Given problem: Pull out the lines of the material starting with the line containing "You are a computer-use" and going through the line containing "Instruction: Open the Contenu Consulté tab", and reproduce them verbatim.

Data provided:

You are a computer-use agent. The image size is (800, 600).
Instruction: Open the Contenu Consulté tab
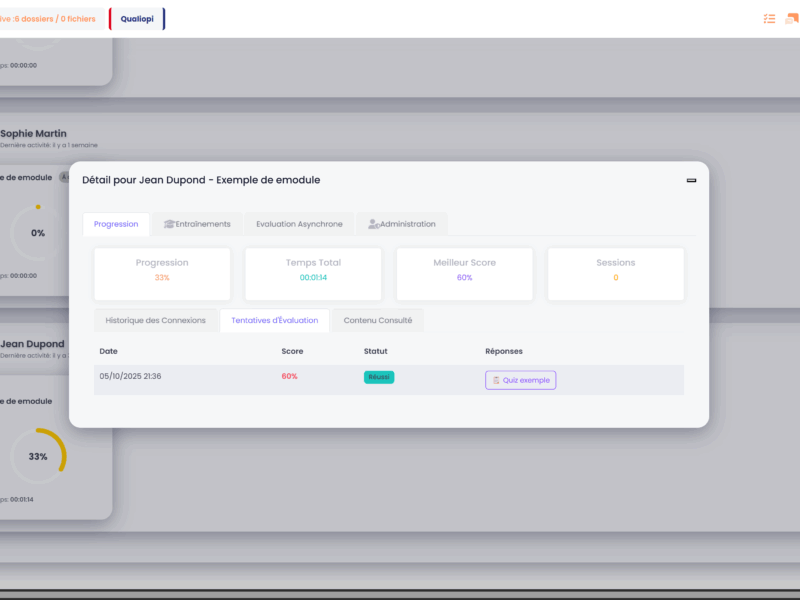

...

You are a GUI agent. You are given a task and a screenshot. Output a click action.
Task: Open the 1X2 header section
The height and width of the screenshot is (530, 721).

Output below:
You are a computer-use agent. The image size is (800, 600).
Instruction: Open the Contenu Consulté tab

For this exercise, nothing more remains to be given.